Benita’s seven brothers – all men – revered the young woman, who led the family tribe due to the authority that her character gave her and the unquestionable support of the paterfamilias with whom he shared principles and personality. But all this baggage would have been of no use if the woman had not responded to the many parental demands if she had not made an effort to work harder, demand a lot and always comply “like a man.” So much so, that the boys did not go out to work in the fields or the mountains if Benita was not first and led the march.
It would seem that she was the leader of the pack, as the people of the village thought. However, in order to exercise the symbolic authority granted to her by her father, she had to deny her feminine nature, hide or resolve as if the traits of her condition as a woman did not exist. In the fields, orchards and vineyards, he was like them in everything and worked like anyone else. At home, she worked like her mother in the kitchen, cleaning, caring for the animals, doing laundry, carrying water from the fountain… Tasks typical of women.

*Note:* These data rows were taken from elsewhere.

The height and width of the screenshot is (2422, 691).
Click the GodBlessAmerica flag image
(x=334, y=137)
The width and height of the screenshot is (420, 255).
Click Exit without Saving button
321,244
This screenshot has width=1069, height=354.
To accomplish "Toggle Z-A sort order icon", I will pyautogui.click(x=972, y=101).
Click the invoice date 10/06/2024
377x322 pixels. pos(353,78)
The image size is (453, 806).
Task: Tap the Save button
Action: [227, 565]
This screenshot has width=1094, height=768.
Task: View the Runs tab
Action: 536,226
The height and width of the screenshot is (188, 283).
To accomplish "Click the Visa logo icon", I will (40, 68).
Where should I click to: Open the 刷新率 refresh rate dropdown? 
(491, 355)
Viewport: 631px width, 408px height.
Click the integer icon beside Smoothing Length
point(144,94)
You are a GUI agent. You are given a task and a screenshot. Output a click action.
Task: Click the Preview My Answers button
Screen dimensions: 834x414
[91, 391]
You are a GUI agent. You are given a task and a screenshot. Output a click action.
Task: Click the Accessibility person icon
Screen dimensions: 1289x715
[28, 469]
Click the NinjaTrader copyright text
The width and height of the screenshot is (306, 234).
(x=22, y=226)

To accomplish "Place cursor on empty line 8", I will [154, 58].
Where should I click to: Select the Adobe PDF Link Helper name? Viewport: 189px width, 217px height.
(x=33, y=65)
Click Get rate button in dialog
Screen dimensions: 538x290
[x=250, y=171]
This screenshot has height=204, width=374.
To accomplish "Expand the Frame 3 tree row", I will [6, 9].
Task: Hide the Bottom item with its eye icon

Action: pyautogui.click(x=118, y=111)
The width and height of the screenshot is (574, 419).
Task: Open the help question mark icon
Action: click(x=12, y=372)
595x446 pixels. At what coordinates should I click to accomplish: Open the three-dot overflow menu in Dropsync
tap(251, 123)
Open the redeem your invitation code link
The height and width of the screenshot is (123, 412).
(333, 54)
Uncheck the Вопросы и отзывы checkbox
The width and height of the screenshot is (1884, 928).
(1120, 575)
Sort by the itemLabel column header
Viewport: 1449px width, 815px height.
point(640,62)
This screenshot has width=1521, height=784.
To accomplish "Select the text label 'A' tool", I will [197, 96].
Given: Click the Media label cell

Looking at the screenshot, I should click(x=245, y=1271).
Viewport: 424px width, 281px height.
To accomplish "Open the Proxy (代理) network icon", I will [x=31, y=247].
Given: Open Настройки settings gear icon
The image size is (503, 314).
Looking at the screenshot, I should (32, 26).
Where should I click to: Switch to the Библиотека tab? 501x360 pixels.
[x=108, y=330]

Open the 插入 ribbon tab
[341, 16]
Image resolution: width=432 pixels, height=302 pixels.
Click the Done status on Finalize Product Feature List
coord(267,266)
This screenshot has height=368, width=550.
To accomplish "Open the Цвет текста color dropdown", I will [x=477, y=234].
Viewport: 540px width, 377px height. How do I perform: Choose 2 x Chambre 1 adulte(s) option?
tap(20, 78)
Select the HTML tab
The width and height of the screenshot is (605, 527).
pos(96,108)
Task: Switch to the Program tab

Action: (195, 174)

At night, when her father and brothers retired to rest from the arduous efforts of the day, Benita let her mother comb her hair in the light of the domestic candlestick and with the help of a bone comb. With skill and dedication, the woman wove her daughter’s golden braid, night and night in a learned and inherited ritual. The next day, Benita opened her eyes at five in the morning, woke up her brothers and woke up the house to start a new day of work. Like them, he drained the liquor from the heap in one gulp and left before everyone else, with the hoe on his shoulder. She didn’t have to comb her hair or shave. It was one more.
More or less this was the life of many women in rural Spain, at the beginning of the 20th century. Meanwhile, in France, the bourgeois and intellectual elites were enjoying a promising time for women, who cherished the first signs of liberation and emancipation that advanced women such as Simone de Beauvoir spoke of. Likewise, in European capitals we began to see girls without corsets, with skirts and short hair, and even some daughters of the most advanced elites dared to smoke or drive motor vehicles.
But, fundamentally, they continued to be subaltern elements in a world of masculine layouts and schemes (or patriarchal, as we would say today). Even Beauvoir – who taught us that women are complete people and can be autonomous and independent without depending on an “other” to give us meaning or complement – also accepted a secondary role in her existence, the history of philosophy, literature and the society of his time before the prominence he gave to his friend Jean Paul Sartre.
With the memory of Benita in my memory, I recently found a film that is very revealing of this common reality of women, wherever we live and whatever era we belong to. Curiously, the work is titled “The Braid” (Laetitia Colombani, 2023) and mixes stories of girls and women from different parts of the planet who live in tremendously distant places and very different environments. An Indian girl – outlawed due to her “untouchable” status – who is snatched away from her family by her mother so she can study; a successful Canadian manager, who makes impossible balances to avoid being professionally relegated due to the serious illness she suffers from; and a young Italian woman who, with the help of a women’s cooperative, manages to recover the family business of traditional crafts that her father left in ruin. Three stories of struggle without victimhood.
Feminist theorists say that the 21st century will be that of women, and I agree with summarizing the female presence – never before known – in a global public sphere that is more recognized because our voices resonate today on the social, work, and political level. , etc. It is true that our rights are being proclaimed, vindicated and, sometimes, respected in an almost general way. But we cannot forget that those of us who enjoy a privileged situation – like the majority of Spanish women – are only a European minority who live according to Western standards without having completely banished the sexist system in which we have been educated and of which very few vestiges remain. powerful even in our own subconscious.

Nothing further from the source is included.